Часто я ходил в кафе в другие районы, где меня никто не знал. Я садился в углу, делал заказ - что-нибудь лёгкое с бокалом пива или вина - и наблюдал за людьми. Отсутствие знакомых освобождало меня от необходимости вести разговор и делало меня сторонним наблюдателем жизни, текущей пред моими любопытным глазами. Играла музыка, люди общались между собой, вспоминали прошлое или сегодняшний день, строили планы, заводили знакомства, иногда выясняли отношения. Они общались словами, глазами, движениями. Всё тело и даже часть пространства вокруг человека преобразовывались и представляли собой маленький живой театр при свечах, где играли ещё не написанную пьесу. Невидимый автор писал текст на ходу, и пьеса игралась только один раз. Тёплый свет свечей подчеркивал игру актёров, музыка тихонько подыгрывала действию, официанты быстро и умело, как фокусники, меняли реквизит, разговор тек невидимыми потоками, улетая вверх. Завтра будут другие актёры, другие драмы, другая микрореальность. Это жизнь. Это нормально.
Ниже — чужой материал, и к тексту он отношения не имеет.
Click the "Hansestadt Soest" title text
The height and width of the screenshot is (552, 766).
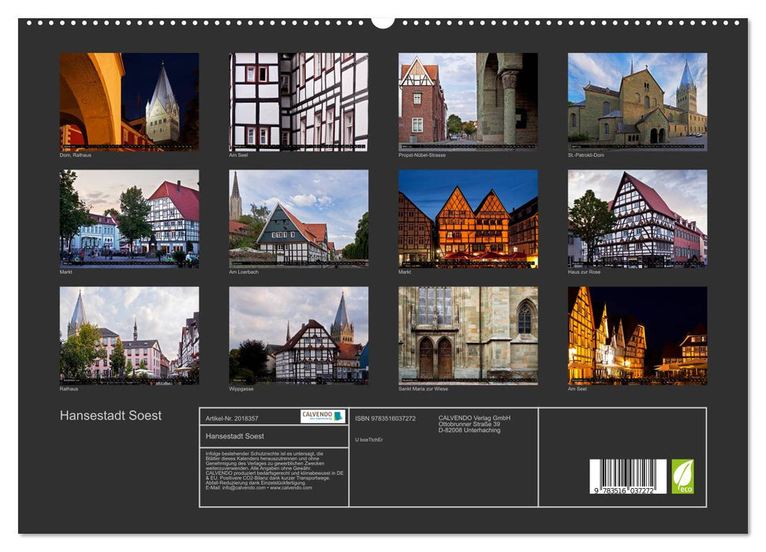tap(112, 414)
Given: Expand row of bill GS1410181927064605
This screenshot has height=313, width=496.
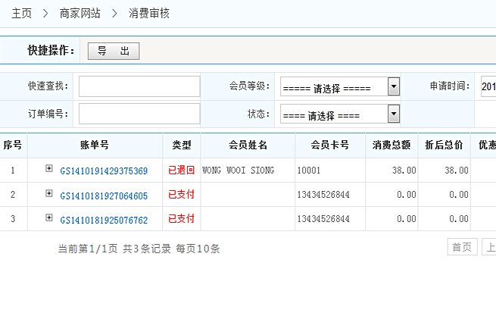Looking at the screenshot, I should 49,194.
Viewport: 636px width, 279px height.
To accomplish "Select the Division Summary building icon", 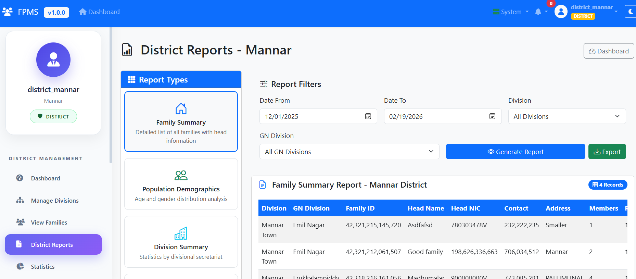I will coord(181,233).
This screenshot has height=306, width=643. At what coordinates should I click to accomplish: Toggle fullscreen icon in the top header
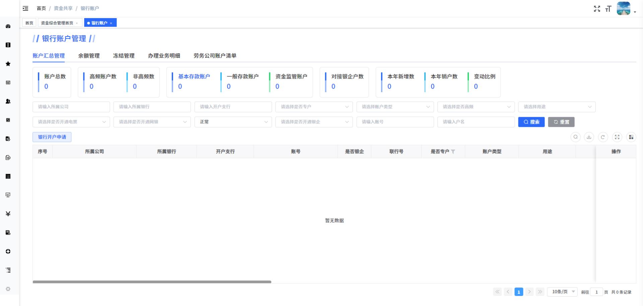(597, 9)
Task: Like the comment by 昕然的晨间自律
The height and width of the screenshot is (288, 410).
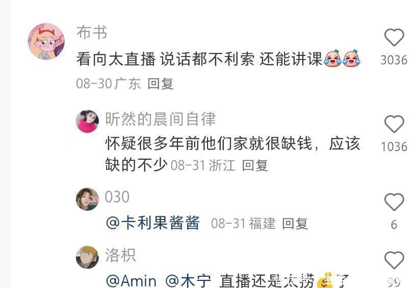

Иногда вечерами или даже ночью, если на следующий день у меня был выходной, я просто гулял по городу. Город напоминал мне спящего великана, распластавшегося на огромной кровати. Как всякий спящий человек подаёт во сне признаки жизни - храпит, подрагивает ногой и ворочается, так и город давал о себе знать то сиреной скорой помощи, то свистком полицейского, то звуком закрывающейся двери или мусорного бака. Это тоже нормально. Любое одушевлённое существо подаёт признаки жизни. Город тем более. Но кроме этих звуков ничто больше не мешало мне изучать его ночную сторону жизни. Люди запирались в своих домах и город уходил в себя. Пустые улицы удивлённо встречали блуждающего одиночку, но пускали прогуляться по своим извилистым маршрутам.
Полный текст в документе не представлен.